_STORED DATA_.

-=-=-=-=-

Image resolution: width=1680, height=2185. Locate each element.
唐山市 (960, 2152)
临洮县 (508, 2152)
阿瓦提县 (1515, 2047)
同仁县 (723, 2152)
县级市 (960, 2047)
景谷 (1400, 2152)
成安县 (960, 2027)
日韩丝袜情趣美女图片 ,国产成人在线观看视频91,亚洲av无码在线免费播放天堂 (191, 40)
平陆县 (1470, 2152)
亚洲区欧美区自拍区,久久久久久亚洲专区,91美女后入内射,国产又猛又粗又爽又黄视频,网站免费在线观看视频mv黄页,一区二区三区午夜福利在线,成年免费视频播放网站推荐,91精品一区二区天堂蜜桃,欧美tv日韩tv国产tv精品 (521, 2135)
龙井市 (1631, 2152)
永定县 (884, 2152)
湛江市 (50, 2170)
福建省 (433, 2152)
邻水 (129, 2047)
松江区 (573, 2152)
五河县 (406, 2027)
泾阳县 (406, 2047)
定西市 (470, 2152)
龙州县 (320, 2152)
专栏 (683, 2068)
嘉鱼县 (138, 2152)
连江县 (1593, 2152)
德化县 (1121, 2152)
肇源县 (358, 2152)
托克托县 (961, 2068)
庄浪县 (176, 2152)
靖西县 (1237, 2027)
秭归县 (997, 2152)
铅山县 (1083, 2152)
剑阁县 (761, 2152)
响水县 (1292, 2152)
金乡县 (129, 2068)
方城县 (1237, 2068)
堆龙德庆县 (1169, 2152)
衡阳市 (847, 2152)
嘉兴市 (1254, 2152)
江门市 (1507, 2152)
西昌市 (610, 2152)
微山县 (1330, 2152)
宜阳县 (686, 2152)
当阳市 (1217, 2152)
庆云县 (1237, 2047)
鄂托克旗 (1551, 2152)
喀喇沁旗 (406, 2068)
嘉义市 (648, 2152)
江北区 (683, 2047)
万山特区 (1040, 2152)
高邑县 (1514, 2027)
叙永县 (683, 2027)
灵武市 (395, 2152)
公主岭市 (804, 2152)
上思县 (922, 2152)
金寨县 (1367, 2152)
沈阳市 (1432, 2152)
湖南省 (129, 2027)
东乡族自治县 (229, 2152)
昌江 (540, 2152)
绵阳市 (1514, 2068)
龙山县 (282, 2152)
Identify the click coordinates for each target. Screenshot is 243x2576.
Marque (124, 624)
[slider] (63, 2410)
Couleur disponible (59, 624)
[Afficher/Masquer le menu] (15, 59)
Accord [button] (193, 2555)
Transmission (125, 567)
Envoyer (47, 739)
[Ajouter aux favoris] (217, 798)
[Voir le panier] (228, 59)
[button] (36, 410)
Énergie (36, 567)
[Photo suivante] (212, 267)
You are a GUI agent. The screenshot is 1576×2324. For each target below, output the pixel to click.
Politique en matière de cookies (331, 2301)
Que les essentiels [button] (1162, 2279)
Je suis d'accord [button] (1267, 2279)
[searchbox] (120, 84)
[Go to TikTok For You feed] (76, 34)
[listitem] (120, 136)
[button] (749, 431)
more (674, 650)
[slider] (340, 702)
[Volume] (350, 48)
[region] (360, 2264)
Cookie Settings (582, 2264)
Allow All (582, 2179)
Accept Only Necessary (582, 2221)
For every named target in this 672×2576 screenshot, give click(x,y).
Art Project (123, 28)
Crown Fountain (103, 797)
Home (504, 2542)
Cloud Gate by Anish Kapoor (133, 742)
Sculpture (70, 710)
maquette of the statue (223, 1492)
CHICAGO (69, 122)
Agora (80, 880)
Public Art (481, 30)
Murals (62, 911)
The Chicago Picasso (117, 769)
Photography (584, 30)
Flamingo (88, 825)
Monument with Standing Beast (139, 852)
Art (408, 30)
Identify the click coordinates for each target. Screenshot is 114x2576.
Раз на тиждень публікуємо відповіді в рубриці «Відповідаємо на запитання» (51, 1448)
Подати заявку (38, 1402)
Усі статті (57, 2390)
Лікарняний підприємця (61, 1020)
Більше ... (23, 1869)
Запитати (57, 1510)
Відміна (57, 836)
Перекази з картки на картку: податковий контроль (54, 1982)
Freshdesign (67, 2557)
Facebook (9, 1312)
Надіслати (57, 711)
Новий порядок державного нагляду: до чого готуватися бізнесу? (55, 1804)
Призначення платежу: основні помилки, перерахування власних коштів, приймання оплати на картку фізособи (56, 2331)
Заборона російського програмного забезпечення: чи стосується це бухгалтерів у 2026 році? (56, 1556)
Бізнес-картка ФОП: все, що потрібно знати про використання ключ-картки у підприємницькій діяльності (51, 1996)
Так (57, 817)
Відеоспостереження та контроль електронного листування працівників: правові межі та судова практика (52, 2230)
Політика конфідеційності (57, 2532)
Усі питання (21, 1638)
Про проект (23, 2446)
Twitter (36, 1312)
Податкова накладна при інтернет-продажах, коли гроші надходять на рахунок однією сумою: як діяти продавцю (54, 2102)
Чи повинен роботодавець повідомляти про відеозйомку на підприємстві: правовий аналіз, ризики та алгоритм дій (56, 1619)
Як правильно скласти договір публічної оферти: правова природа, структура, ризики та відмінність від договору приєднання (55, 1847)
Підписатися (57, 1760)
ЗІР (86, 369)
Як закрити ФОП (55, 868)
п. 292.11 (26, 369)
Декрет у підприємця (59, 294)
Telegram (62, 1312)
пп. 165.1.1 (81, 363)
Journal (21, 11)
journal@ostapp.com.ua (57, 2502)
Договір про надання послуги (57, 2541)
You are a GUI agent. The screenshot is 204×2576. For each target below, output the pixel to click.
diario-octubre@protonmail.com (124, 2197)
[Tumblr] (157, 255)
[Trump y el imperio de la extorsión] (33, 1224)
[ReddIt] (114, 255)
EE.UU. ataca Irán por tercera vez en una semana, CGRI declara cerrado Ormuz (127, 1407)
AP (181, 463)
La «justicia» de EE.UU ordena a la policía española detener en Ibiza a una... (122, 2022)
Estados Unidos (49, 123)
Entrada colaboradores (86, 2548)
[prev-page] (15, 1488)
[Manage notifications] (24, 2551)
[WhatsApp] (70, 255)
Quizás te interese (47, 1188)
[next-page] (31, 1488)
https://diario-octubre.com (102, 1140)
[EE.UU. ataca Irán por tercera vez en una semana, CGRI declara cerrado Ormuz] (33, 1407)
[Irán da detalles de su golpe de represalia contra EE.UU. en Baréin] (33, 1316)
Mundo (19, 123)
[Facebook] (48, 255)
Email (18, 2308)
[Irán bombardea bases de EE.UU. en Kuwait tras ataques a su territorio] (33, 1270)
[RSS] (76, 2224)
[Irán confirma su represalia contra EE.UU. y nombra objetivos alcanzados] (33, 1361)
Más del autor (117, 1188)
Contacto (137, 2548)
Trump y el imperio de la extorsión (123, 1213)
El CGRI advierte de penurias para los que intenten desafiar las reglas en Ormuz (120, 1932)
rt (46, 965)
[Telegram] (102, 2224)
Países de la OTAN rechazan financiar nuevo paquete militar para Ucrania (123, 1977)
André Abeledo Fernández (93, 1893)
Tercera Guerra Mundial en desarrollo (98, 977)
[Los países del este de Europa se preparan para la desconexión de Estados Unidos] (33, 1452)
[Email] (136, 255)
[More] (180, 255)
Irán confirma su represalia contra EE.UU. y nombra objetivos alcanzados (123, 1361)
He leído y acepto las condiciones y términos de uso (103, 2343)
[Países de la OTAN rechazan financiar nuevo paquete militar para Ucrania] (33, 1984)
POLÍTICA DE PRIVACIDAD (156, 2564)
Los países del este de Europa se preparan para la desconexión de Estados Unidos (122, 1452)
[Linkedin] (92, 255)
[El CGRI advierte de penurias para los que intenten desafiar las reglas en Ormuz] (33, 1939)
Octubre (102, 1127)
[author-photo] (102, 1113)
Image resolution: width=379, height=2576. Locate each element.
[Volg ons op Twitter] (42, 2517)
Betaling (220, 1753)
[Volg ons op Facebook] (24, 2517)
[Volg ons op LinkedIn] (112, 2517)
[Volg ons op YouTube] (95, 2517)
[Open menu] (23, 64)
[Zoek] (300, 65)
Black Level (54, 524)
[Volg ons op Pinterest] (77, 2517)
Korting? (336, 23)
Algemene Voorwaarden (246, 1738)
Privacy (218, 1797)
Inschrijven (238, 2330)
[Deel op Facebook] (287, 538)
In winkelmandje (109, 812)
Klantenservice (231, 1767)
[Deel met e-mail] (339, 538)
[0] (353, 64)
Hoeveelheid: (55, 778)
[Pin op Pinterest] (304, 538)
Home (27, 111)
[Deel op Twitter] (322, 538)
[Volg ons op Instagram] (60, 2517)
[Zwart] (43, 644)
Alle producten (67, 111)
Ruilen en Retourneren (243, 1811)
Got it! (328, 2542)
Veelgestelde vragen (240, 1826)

-=-=-=-=-

_ACTIVITY_. In the material above, locate the line containing "日韩丝袜情趣美女图片 ,国产成人在线观看视频91,亚洲av无码在线免费播放天堂 (191, 40)" and the line containing "江门市 (1507, 2152)". Transcribe exactly those two lines and every line between them, and nothing more.

_REPLY_.
日韩丝袜情趣美女图片 ,国产成人在线观看视频91,亚洲av无码在线免费播放天堂 (191, 40)
平陆县 (1470, 2152)
亚洲区欧美区自拍区,久久久久久亚洲专区,91美女后入内射,国产又猛又粗又爽又黄视频,网站免费在线观看视频mv黄页,一区二区三区午夜福利在线,成年免费视频播放网站推荐,91精品一区二区天堂蜜桃,欧美tv日韩tv国产tv精品 (521, 2135)
龙井市 (1631, 2152)
永定县 (884, 2152)
湛江市 (50, 2170)
福建省 (433, 2152)
邻水 (129, 2047)
松江区 (573, 2152)
五河县 (406, 2027)
泾阳县 (406, 2047)
定西市 (470, 2152)
龙州县 (320, 2152)
专栏 (683, 2068)
嘉鱼县 (138, 2152)
连江县 (1593, 2152)
德化县 (1121, 2152)
肇源县 (358, 2152)
托克托县 (961, 2068)
庄浪县 (176, 2152)
靖西县 (1237, 2027)
秭归县 (997, 2152)
铅山县 (1083, 2152)
剑阁县 (761, 2152)
响水县 (1292, 2152)
金乡县 (129, 2068)
方城县 (1237, 2068)
堆龙德庆县 (1169, 2152)
衡阳市 (847, 2152)
嘉兴市 (1254, 2152)
江门市 (1507, 2152)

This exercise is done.